What The Heck Is That Mill?
It's A Stamp Mill!
As the placer gold ran dry, technology finally caught up around the late 1880's and the necessary capital (money) was finally raised to fund large-scale industrialized mining operations in Angels Camp. This original five stamp battery or “Stamp Mill” was used by the Hogarth Family at their Relief Quartz Mine, located just outside of town. Once the gold-bearing quartz ore was blasted free from underground veins and hauled to the surface, it needed to be crushed and processed to extract the precious metal. Each of these rods was a "stamp" that could weigh up to 1,000 pounds. The cams would lift the stamp and allow it to fall freely. The shoe would crush the ore between the plate, water would slurry the pulverized ore and travel down the trough to continue to be separated until the gold was extracted.
From the original Winter-Davis vein, four primary mining companies developed: The Sultana, the Angels, the Lightner, and the Utica. These deep load mines created over 200 miles of tunnels, hundreds of feet deep in the ground and are said to have removed over 30 million dollars in gold.
There were two stamp mills constructed in Melones. The Melones mill was built in 1902. It housed 100 stamps and was powered by water. Each stamp could crush two tons of ore in 24 hours. The stamps, however, were all connected by a single shaft and any time it needed repairs, the entire mill had to be shut down. In 1920 the Carson Hill mill replaced the Melones mill. It only had 30 stamps, but with a new design each stamp could crush 18 tons of ore a day. The mill had six independent five stamp batteries, so when repairs were needed, the rest of the mill could still operate. The Carson Hill mill operated until 1942.
Today there are very few remaining stamp mills that are still operable – the one featured here in this YouTube video is located in Montana (click to view.)

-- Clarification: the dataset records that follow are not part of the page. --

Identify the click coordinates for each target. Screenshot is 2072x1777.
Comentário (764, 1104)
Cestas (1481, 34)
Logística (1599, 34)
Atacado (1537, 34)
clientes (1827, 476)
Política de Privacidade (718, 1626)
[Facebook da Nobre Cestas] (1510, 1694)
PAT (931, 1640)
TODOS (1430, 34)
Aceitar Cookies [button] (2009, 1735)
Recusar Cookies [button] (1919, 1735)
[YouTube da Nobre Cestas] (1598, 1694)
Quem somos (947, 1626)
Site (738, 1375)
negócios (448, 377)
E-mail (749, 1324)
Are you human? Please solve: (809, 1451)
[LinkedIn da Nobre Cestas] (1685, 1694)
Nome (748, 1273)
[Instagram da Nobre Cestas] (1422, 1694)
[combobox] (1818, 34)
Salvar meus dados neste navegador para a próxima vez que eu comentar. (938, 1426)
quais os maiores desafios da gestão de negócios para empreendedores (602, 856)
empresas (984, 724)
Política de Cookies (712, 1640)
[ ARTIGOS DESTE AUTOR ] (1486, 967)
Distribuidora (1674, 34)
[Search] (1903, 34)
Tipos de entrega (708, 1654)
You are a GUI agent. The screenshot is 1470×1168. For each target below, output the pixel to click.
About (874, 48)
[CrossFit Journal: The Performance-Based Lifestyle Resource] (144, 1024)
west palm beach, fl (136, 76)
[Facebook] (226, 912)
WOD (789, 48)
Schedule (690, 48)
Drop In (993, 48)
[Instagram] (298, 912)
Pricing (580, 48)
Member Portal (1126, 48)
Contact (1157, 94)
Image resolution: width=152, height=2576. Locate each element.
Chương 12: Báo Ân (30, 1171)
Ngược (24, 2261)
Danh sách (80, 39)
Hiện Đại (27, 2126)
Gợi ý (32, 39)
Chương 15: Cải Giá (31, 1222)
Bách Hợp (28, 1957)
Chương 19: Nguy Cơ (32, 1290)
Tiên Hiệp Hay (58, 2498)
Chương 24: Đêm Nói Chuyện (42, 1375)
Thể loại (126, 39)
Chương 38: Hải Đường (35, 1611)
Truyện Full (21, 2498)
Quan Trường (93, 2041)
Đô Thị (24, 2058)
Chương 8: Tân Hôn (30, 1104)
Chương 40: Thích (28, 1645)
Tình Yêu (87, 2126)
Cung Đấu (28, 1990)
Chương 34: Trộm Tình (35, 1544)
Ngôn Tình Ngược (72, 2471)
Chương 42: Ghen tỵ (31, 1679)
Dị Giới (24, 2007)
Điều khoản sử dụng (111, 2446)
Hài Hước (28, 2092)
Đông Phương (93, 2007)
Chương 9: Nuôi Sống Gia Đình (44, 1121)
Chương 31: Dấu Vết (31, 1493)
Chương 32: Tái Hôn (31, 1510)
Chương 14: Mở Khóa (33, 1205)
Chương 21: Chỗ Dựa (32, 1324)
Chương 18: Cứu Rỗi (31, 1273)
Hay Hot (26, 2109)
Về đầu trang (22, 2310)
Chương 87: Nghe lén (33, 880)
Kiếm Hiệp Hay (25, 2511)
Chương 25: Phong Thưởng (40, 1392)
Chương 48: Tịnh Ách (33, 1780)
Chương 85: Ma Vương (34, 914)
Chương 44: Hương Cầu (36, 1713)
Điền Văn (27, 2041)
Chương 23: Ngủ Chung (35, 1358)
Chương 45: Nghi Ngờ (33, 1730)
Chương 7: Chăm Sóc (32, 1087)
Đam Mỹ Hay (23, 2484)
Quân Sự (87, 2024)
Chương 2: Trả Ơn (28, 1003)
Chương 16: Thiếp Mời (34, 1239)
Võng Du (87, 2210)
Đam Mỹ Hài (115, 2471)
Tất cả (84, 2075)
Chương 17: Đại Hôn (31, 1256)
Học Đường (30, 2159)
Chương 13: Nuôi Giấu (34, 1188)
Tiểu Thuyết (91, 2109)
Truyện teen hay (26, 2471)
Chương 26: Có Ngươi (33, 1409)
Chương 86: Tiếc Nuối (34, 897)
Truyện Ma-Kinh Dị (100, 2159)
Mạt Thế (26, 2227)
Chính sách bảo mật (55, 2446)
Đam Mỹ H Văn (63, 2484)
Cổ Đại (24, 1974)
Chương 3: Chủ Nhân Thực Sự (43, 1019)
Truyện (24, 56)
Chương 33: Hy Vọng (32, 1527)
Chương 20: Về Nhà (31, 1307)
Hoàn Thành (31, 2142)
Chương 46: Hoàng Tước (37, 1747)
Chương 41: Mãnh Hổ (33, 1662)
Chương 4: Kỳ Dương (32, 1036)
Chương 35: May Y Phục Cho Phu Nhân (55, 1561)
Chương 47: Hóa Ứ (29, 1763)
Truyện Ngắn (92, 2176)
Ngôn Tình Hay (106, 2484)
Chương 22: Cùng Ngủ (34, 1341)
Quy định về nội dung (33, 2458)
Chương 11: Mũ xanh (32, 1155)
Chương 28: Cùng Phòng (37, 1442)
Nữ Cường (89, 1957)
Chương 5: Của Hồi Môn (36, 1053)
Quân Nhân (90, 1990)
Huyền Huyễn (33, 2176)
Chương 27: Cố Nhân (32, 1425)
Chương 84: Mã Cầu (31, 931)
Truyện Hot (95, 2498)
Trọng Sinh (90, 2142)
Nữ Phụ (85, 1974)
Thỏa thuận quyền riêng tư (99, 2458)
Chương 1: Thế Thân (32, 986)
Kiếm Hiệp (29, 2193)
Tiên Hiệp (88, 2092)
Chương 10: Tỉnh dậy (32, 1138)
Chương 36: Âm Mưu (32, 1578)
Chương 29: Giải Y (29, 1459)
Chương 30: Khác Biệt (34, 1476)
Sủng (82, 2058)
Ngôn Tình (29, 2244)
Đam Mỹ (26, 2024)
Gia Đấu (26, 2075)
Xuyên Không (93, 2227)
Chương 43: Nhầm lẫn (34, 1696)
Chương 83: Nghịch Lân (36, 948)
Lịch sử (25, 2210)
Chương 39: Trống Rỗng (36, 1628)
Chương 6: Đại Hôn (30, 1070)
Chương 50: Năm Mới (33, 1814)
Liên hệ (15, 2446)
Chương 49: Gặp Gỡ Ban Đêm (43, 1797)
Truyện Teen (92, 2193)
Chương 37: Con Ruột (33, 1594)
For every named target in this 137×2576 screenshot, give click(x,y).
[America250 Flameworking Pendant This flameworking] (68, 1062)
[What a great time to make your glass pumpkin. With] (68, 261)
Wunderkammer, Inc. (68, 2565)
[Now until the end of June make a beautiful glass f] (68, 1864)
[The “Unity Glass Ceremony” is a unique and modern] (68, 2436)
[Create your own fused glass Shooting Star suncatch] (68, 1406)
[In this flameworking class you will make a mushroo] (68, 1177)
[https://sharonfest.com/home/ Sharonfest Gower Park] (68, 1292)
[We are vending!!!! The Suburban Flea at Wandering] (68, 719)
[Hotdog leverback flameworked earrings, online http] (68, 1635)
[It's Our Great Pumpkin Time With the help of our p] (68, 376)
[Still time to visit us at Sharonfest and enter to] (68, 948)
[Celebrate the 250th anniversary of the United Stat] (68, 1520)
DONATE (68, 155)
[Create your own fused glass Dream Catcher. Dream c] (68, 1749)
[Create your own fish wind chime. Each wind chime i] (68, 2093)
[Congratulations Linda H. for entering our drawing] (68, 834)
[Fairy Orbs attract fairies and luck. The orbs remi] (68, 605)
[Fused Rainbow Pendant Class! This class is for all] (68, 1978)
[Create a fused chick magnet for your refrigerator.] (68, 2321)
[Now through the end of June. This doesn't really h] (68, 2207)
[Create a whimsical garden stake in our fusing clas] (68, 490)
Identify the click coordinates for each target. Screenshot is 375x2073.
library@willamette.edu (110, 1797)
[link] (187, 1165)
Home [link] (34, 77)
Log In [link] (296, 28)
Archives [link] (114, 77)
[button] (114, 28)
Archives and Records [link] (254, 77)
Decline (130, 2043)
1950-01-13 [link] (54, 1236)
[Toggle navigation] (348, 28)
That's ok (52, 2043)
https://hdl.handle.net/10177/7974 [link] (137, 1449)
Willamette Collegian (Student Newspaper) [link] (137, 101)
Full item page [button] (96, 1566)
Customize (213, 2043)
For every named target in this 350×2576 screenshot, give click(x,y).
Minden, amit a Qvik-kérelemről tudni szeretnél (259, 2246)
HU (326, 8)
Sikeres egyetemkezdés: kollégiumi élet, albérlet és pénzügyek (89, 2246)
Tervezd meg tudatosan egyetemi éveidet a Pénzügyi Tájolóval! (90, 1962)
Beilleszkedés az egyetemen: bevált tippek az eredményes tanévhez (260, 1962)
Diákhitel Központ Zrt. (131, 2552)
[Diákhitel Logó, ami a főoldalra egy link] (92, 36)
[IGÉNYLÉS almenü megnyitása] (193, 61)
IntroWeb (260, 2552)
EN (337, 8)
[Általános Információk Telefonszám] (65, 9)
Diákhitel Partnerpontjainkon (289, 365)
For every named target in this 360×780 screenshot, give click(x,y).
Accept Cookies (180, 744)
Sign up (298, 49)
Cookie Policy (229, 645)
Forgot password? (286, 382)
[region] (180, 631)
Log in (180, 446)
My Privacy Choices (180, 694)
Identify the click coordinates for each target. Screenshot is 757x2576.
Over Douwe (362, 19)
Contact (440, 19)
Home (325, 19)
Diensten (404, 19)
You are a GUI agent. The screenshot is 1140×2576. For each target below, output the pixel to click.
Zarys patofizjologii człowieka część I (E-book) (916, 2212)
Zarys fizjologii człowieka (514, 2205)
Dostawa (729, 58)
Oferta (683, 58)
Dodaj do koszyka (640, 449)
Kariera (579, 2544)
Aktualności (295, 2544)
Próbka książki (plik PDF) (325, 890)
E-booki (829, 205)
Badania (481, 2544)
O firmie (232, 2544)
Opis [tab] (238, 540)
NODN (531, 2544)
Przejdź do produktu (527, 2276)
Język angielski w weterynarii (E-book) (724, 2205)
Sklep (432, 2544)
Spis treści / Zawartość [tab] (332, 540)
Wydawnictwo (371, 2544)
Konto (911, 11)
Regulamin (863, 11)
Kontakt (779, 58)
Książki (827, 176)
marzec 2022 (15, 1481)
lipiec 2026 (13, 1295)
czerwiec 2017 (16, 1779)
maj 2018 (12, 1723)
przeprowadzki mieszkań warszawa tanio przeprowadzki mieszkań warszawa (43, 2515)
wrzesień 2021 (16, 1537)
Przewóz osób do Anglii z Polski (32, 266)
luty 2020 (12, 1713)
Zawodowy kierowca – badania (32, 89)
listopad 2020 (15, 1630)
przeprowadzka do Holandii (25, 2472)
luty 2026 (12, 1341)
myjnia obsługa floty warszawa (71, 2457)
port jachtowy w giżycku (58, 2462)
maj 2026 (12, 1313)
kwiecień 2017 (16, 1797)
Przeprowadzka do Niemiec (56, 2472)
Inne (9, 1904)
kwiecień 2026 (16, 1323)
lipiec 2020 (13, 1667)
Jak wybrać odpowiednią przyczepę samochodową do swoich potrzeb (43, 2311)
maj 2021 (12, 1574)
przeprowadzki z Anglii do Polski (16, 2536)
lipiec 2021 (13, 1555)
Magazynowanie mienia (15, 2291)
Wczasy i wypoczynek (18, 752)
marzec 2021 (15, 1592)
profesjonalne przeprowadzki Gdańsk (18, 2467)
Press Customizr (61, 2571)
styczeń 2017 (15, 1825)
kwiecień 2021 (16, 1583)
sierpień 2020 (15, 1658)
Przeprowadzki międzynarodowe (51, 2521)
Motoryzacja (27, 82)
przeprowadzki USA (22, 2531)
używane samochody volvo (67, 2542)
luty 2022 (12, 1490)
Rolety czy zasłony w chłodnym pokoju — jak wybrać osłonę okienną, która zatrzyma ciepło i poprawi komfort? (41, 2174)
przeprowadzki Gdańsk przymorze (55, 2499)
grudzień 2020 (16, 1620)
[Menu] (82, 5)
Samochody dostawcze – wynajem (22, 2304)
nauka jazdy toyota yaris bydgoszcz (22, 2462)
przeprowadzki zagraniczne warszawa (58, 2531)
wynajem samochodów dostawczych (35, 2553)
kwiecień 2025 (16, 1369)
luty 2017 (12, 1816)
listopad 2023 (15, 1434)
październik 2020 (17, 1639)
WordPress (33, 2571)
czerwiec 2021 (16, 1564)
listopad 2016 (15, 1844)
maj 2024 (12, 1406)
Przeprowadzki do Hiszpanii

But you don’t have to go all the way to Montana to see an awesome demonstration of a stamp mill in action. All you have to do is visit the Angels Camp Museum! This working model of the Carson Hill Mine stamp mill in the Pole Barn was built by Melones resident Virgil Ghiglieri in 1946 after he returned from World War II. As a kid, he would collect cobble rocks from Coyote Creek to be used in the Harding Conical Ball Mills, which look like mini cement mixers in the model.
Just push the button and prepare to be mesmerized!